That's the only reason why.

***

On a lighter note. I have what it feels like 3 tonne worth of lecture notes in my glamourous new bag―an Hermes rip-off, I'm not afraid to say―and I have no interest whatsover in beating the 6.30 traffic to get to class today. Rene and I are going for sushi, and work out over maki rolls how to dominate the world with words.

La vie boheme. Tres fucking bien.

| glimmer |

And so it goes. Another day. Another white-washed morning. My phone was placid, silent. I thought of him and wished him well and knew that it was the best I could do. I remember someone else's wisdom―have faith, not hope. Faith endures, and hope―well, hope is a big bright orange balloon, a porcelain potrait that grins with a mouthful of grotesque, blithe teeth.

Monday, August 23, 2004

| new |

I used to think that the expression ‘if you love someone, set them free’ was both gramatically incorrect and emotionally useless. It’s some poetic trash straight out of a dated Mills & Boons paperback. It’s a whinging lie sugar-coated with a beatific philosophy. If you love someone, you love someone. And if you love someone, then why the fuck would you want to set him or her free?
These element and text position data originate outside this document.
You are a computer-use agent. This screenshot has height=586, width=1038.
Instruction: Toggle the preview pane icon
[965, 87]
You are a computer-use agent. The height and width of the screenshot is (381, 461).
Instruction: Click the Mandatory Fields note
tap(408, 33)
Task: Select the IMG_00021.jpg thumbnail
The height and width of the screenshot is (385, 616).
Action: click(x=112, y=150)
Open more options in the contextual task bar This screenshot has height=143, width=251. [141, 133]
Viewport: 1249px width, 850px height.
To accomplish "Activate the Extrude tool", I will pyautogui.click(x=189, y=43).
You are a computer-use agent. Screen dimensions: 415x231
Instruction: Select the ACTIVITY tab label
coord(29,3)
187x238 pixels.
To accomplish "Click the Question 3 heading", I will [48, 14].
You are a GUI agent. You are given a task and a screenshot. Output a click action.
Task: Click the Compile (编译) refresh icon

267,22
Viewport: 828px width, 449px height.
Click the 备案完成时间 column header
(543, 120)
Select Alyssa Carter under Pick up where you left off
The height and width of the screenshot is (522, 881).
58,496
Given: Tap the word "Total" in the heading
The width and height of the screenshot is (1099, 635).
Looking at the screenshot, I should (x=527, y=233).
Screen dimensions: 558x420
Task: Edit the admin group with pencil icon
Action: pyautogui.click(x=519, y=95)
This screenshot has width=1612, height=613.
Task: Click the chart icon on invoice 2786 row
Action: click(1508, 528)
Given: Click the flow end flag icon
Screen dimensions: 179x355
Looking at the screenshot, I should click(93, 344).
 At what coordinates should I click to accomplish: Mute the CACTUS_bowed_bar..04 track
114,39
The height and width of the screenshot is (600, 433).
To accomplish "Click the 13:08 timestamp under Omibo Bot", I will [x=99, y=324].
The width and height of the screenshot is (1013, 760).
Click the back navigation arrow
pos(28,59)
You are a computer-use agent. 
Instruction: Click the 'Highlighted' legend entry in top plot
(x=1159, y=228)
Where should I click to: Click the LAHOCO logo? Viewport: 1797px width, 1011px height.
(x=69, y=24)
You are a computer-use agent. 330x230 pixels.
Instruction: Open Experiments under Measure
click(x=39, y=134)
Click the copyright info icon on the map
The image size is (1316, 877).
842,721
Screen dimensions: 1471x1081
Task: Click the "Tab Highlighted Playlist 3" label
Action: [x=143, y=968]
But then, as I sat across him and saw the sad, final look in his eyes, killing the last of our old intimacy with his decision, I felt the same expression resonate in my torn and bloodied subconscious. I met his eyes―for a moment it was my old Sam looking at me, goofy, gentle, kind―and I felt the inexplicable peace of finality. ‘Okay,’ I told him. And for the moment became a crucible of heartbreak, of remorse, of pain, but also of newness, of mutual understanding, of concensus; I wanted to cry for the close of a chapter, but my heart beat wildly to the beginning of a different closeness.

I love Sam. There’s no doubt; I love him, and I love being with him. But my boy has grown up; the man in him now needs a change. Something in him craves freedom and hungers for choice; our old ties must give way to new ones, and I’m at peace―I can’t bring myself to say I’m happy, because my tear-soaked pillows say something else―I’m at peace with this decision.

And so I must bravely embrace my new life. The old security is gone: I no longer belong to anyone. I’m not part of someone else anymore; I’m just Jean. It’s a frightening prospect to be alone, but yet. It would have been ten times worst to remain together for the sake of a title, for a vague commitment we made 6 years ago as teenagers. We knows? Time apart could kindle a new fire. Time apart would force us to learn the transient nature of relationships, to renew our thoughts and rebuild our bond. And even if we never come back together as a couple―a possiblity that still drives a thousand knives through my heart at the moment―I would still remain at peace for accepting this with a calmness that betray my old wilfulness.

In my heartbreak, and through my grief, I realise―I have truly become a woman.